Yes, well, these are two ways to write the same thing. With tacit definitions it is easier to define a lot of small functions, and you can define them in-place, where they are used. This increases readability in some ways.

4. Therefore the language can really only be used comfortably in domains where functions of arity higher than 2 are rare.
Since the variables are generalized arrays, arrays which can contain other arrays, the arity is no problem. You can have any number of left and right arguments, just box them. However, with tacit J, it gets a little tricky because you can't name them when they are used. You can write named access functions, but that is not commonly used.
Like this:
   Name=: [: > 0 { ]
   SocialSecurityNumber=: [: > 1 { ]
   Print=: 'Name: ', Name, (13 { a."_) ,'Social Security Number: ' , SocialSecurityNumber
   Print 'John Smith';'12345'
Name: John Smith
Social Security Number: 12345

5. The mania for terseness is clearly at clinical levels.  The family of circle functions o. is something that seems like a good idea in the shower or the middle of night, but no one would be foolish enough to actually implement it.  Except Ken Iverson.
Yes, you have to create named functions when you use them.

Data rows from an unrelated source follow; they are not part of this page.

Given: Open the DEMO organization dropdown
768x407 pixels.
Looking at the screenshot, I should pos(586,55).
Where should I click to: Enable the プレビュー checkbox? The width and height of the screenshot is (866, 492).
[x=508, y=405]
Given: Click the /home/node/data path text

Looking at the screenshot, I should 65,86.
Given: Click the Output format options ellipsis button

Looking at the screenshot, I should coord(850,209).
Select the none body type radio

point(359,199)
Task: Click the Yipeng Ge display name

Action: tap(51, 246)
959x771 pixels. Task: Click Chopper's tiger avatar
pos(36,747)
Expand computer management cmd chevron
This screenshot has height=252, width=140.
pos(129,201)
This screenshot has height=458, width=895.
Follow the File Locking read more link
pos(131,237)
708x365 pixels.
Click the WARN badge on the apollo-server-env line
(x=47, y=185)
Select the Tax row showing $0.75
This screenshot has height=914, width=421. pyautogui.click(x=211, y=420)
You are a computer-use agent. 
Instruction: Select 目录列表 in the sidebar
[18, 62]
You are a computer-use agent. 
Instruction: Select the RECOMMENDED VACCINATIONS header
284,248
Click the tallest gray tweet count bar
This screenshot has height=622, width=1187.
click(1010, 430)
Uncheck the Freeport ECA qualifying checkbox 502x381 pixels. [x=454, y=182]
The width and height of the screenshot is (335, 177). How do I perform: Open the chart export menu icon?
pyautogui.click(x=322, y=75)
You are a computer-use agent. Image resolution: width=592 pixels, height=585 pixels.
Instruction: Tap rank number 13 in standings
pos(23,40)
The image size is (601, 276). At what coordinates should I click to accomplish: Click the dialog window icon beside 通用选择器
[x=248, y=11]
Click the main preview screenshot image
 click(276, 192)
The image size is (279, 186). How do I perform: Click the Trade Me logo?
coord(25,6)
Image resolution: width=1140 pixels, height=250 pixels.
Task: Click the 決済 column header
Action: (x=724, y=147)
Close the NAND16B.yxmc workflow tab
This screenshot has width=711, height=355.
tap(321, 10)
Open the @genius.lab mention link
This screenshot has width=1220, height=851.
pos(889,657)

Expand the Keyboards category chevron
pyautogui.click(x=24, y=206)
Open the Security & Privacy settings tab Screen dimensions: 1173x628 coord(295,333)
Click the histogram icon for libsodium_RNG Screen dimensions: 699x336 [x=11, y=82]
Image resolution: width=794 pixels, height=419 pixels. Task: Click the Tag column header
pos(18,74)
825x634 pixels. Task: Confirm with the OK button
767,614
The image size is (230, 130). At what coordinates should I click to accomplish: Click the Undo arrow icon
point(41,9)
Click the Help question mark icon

6. In the age of unicode, why /not/ use the special symbols from APL?  We could use the J expressions to type them, but wouldn't the APL symbols look and read better?  As it is J might be said to have the worst of both worlds.
Yes. I think the APL keyboards got problematic, but now you can have lots of beautiful symbols easily accessible on the screen.

7. Has anyone made up a set of aliases for beginners which provides natural language based names for the operations?  A newbie could slowly add the abbreviations to his vocabulary, as one does with e.g. emacs.
Yes, someone can surely give you more information on this.

8. The failure to clearly distinguish at the syntactic level between monadic and dyadic verbs, along with the laconic culture, makes tacit definitions almost unreadable for a beginner.  This could have been avoided, but it seems the drive to score an eagle won out over the desire for clarity.

Yes, maybe it is also way to make the interpreter less complicated.
9. It's true that the choice of symbols for verbs was made carefully and exhibits a logic not found in natural language.  But here, unsurprisingly, the latter shows its wisdom.  There's a reason that similar words in English tend to have unrelated meanings. For example I often see "wary" written as "weary" in online forums.  In practice this causes little confusion because one can tell from the context which meaning is intended.  But if you mistake e.g. "{." for "{:" your code will probably still run but with errors that could be hard to pin down.  Verbosity is better, at least for beginners.
It is like with maths, the terseness can make it more easy to understand. At least I think that is the general idea. Personally I don't think anyone can read it without trying it out at a terminal.

10. Maybe beginners aren't the point?  Is J really just the Shriners of programming?  A bunch of crabby geezers riding around on scooters?  I might in fact want to join that, but I did kind of get the impression that you were selling J as a serious programming language.
See my answer to point 2.
The users might seem a bit geeky. Like they got stuck in a way of working that was efficient at a teletype 1980.

I feel better now.  I continue to be fascinated by J, but point 4. especially makes me leery of investing too heavily in it.